=== Problem to work on ===
For any picture in the lines below, please leave it out and copy the rest exactly.

=== Data ===
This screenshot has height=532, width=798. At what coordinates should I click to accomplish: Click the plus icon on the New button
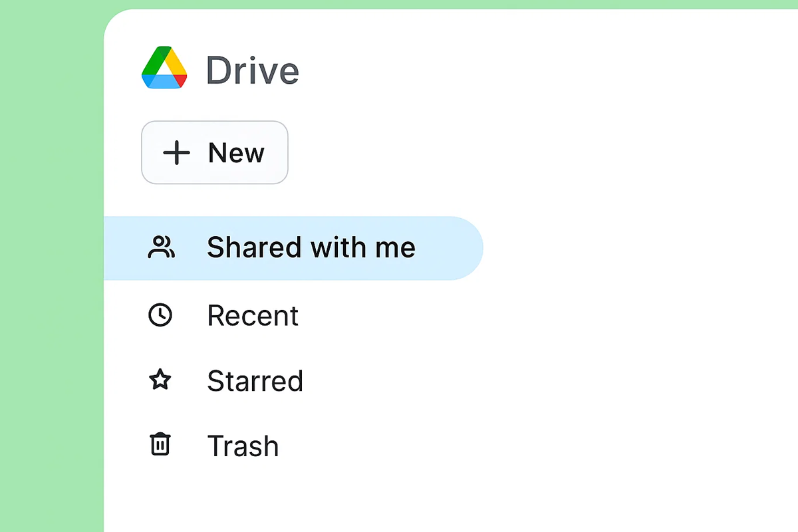pos(176,152)
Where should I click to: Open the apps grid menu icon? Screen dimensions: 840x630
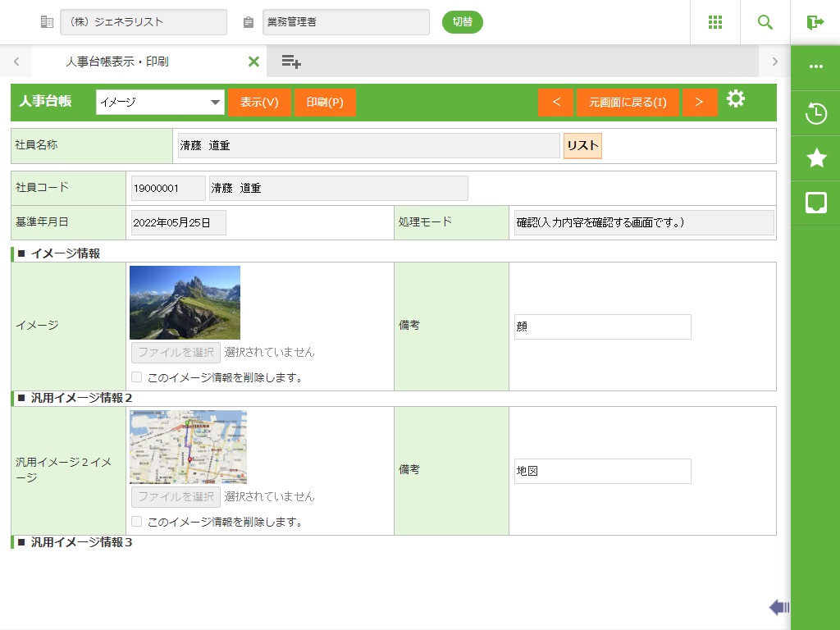pos(714,22)
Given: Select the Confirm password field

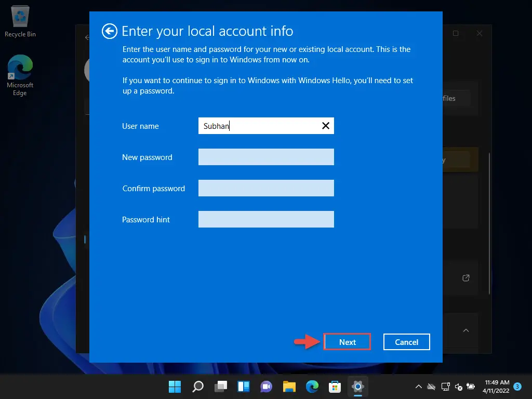Looking at the screenshot, I should [266, 188].
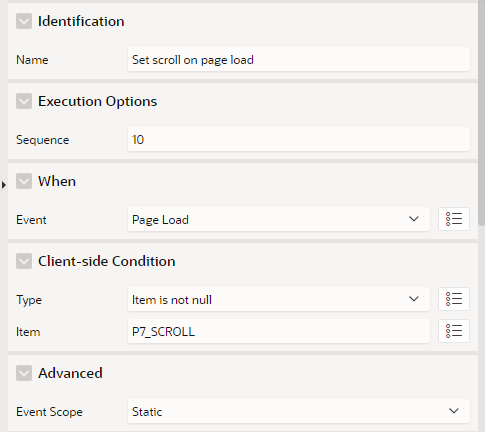
Task: Click the small panel splitter arrow at left edge
Action: tap(4, 185)
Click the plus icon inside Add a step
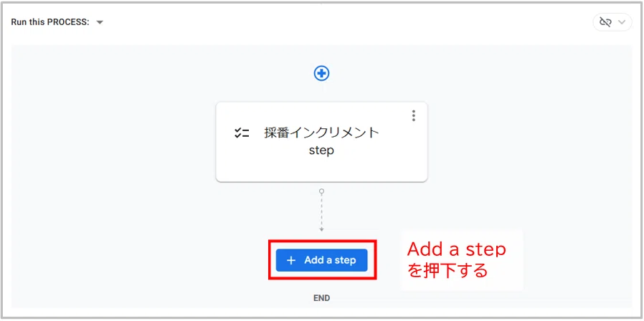Screen dimensions: 644x321 point(290,260)
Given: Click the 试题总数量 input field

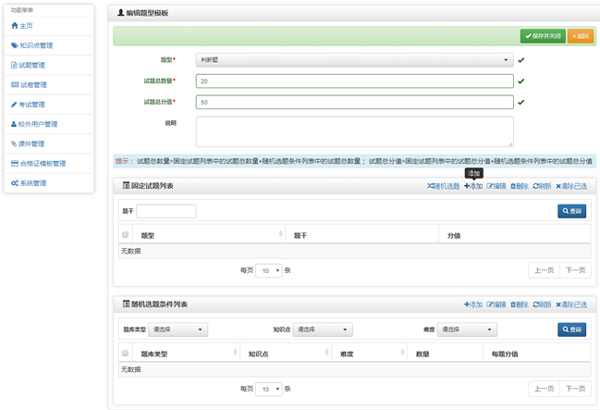Looking at the screenshot, I should pyautogui.click(x=355, y=81).
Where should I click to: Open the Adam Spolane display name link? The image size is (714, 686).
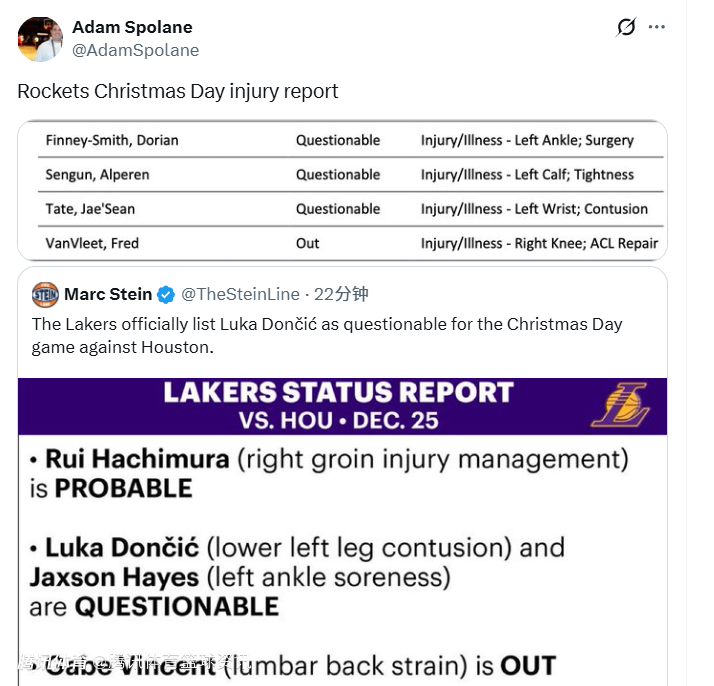coord(132,27)
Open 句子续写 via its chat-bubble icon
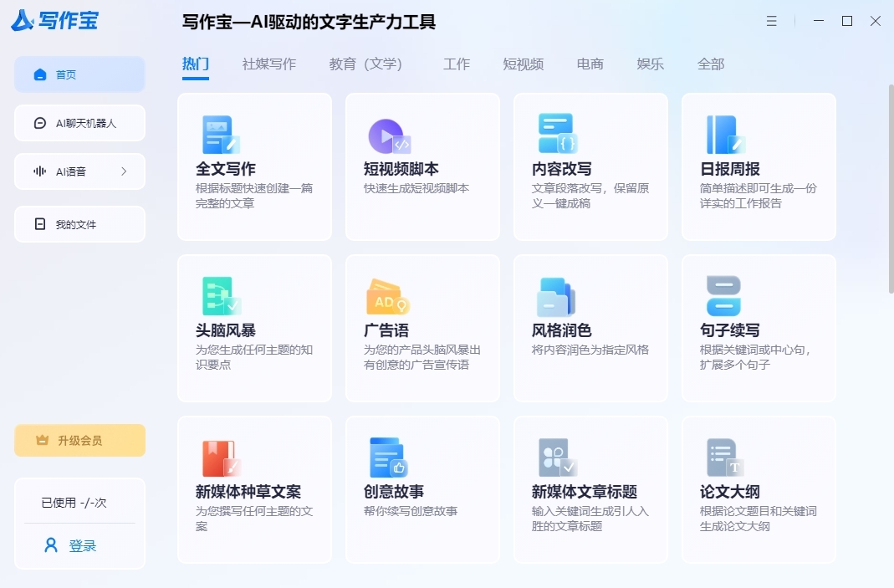This screenshot has height=588, width=894. tap(723, 295)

=== Task solution ===
This screenshot has height=532, width=798. At what coordinates should I click to accomplish: Click the plus icon on the New button
pos(176,152)
Where should I click to: Open the apps grid menu icon? Screen dimensions: 840x630
pos(714,22)
Given: Select the Confirm password field

Looking at the screenshot, I should [266, 188].
Task: Click the small panel splitter arrow at left edge
Action: tap(4, 185)
Click the plus icon inside Add a step
Screen dimensions: 644x321 point(290,260)
Given: Click the 试题总数量 input field

Looking at the screenshot, I should pyautogui.click(x=355, y=81).
Where should I click to: Open the Adam Spolane display name link? The image size is (714, 686).
coord(132,27)
Open 句子续写 via its chat-bubble icon
This screenshot has height=588, width=894. tap(723, 295)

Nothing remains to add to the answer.